**WHAT YOU ARE ASKED TO DO:** Indicate how many lines in the listing below contain the word "Given". No other output is permitted.

**RECORDS SUPPLIED:**
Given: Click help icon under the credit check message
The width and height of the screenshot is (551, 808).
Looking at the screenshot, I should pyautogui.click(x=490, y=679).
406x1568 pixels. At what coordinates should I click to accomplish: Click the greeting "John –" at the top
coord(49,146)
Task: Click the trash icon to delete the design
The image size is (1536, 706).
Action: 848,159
--
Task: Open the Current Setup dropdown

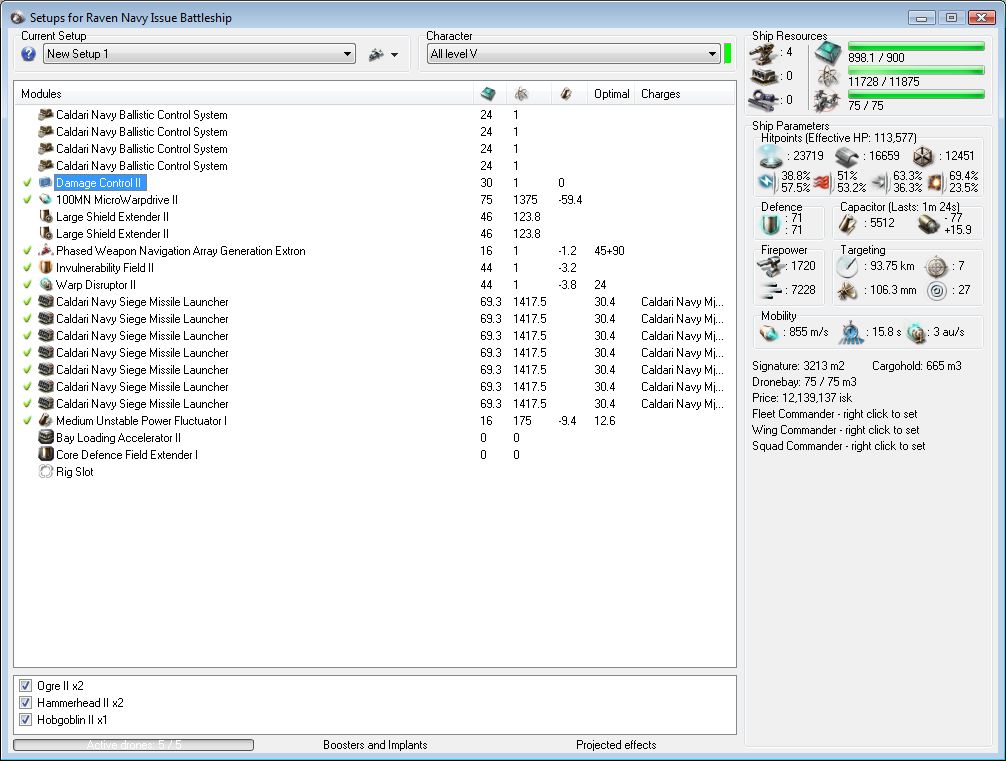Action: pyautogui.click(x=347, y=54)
---
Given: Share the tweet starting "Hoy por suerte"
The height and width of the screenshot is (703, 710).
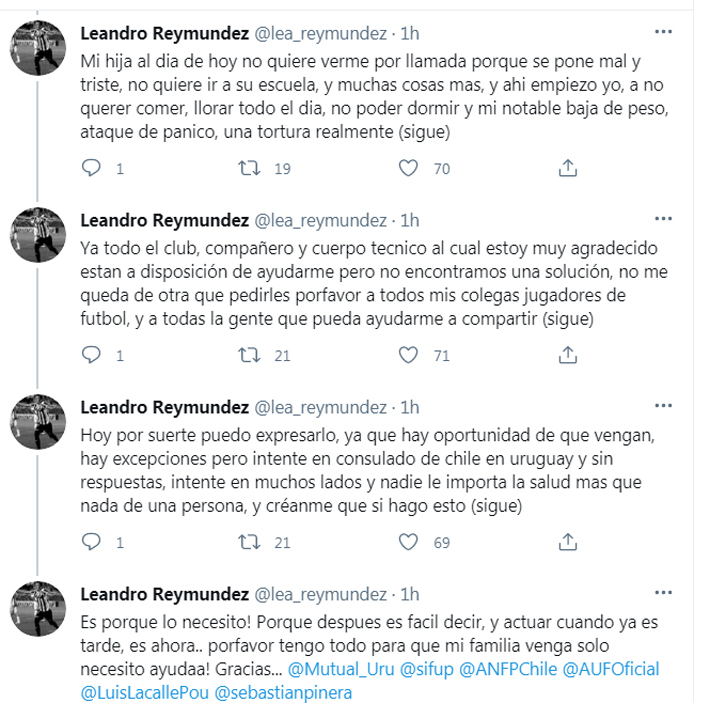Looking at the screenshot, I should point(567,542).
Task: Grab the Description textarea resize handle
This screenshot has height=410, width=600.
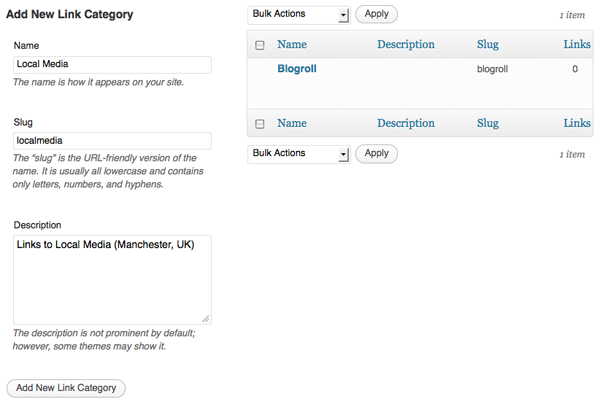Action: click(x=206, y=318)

**THE ANSWER:** 2